DATA FOR REVIEW
···
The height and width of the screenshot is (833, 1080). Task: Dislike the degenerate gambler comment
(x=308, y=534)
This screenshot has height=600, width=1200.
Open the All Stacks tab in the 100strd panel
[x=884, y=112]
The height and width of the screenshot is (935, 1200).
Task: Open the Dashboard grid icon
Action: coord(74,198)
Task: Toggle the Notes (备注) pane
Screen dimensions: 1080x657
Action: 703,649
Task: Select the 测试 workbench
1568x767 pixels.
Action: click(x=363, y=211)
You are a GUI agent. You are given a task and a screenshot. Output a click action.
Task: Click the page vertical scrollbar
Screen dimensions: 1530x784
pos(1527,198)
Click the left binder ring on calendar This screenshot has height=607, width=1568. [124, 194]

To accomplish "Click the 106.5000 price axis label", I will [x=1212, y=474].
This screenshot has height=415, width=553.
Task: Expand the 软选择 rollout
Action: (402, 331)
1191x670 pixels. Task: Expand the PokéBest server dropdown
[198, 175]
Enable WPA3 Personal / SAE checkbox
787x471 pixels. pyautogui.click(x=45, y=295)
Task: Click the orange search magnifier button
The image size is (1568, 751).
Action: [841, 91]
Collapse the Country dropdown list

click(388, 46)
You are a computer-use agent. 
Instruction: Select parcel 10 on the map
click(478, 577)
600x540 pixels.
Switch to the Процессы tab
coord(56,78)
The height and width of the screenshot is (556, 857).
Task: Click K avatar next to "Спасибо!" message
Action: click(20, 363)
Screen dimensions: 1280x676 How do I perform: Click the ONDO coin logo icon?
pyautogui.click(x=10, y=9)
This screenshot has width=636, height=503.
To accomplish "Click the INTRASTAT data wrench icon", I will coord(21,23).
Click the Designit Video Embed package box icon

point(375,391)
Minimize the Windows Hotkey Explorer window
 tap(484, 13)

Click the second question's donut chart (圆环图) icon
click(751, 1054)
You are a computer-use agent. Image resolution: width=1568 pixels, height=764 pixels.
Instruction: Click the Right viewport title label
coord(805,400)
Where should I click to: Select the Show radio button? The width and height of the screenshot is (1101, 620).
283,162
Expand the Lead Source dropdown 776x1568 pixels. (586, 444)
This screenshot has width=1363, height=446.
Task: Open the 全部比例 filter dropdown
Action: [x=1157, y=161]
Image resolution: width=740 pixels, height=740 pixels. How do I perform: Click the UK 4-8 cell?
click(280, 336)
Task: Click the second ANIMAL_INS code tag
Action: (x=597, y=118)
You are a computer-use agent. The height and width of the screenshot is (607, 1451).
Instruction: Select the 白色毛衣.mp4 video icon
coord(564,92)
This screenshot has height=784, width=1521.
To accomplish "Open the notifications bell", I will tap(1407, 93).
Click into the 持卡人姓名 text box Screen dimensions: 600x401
···
AIM OF THE TASK
Each line in the listing needs to be copied exactly.

RESPONSE
The height and width of the screenshot is (833, 1080). Task: Dislike the degenerate gambler comment
(x=308, y=534)
This screenshot has height=600, width=1200.
Open the All Stacks tab in the 100strd panel
[x=884, y=112]
The height and width of the screenshot is (935, 1200).
Task: Open the Dashboard grid icon
Action: coord(74,198)
Task: Toggle the Notes (备注) pane
Screen dimensions: 1080x657
Action: 703,649
Task: Select the 测试 workbench
1568x767 pixels.
Action: click(x=363, y=211)
You are a GUI agent. You are given a task and a screenshot. Output a click action.
Task: Click the page vertical scrollbar
Screen dimensions: 1530x784
pos(1527,198)
Click the left binder ring on calendar This screenshot has height=607, width=1568. [124, 194]

To accomplish "Click the 106.5000 price axis label", I will [x=1212, y=474].
This screenshot has height=415, width=553.
Task: Expand the 软选择 rollout
Action: (402, 331)
1191x670 pixels. Task: Expand the PokéBest server dropdown
[198, 175]
Enable WPA3 Personal / SAE checkbox
787x471 pixels. pyautogui.click(x=45, y=295)
Task: Click the orange search magnifier button
The image size is (1568, 751).
Action: [841, 91]
Collapse the Country dropdown list

click(388, 46)
You are a computer-use agent. 
Instruction: Select parcel 10 on the map
click(478, 577)
600x540 pixels.
Switch to the Процессы tab
coord(56,78)
The height and width of the screenshot is (556, 857).
Task: Click K avatar next to "Спасибо!" message
Action: click(20, 363)
Screen dimensions: 1280x676 How do I perform: Click the ONDO coin logo icon?
pyautogui.click(x=10, y=9)
This screenshot has width=636, height=503.
To accomplish "Click the INTRASTAT data wrench icon", I will coord(21,23).
Click the Designit Video Embed package box icon

point(375,391)
Minimize the Windows Hotkey Explorer window
 tap(484, 13)

Click the second question's donut chart (圆环图) icon
click(751, 1054)
You are a computer-use agent. Image resolution: width=1568 pixels, height=764 pixels.
Instruction: Click the Right viewport title label
coord(805,400)
Where should I click to: Select the Show radio button? The width and height of the screenshot is (1101, 620).
283,162
Expand the Lead Source dropdown 776x1568 pixels. (586, 444)
This screenshot has width=1363, height=446.
Task: Open the 全部比例 filter dropdown
Action: [x=1157, y=161]
Image resolution: width=740 pixels, height=740 pixels. How do I perform: Click the UK 4-8 cell?
click(280, 336)
Task: Click the second ANIMAL_INS code tag
Action: (x=597, y=118)
You are a computer-use agent. The height and width of the screenshot is (607, 1451).
Instruction: Select the 白色毛衣.mp4 video icon
coord(564,92)
This screenshot has height=784, width=1521.
To accomplish "Open the notifications bell", I will tap(1407, 93).
Click into the 持卡人姓名 text box Screen dimensions: 600x401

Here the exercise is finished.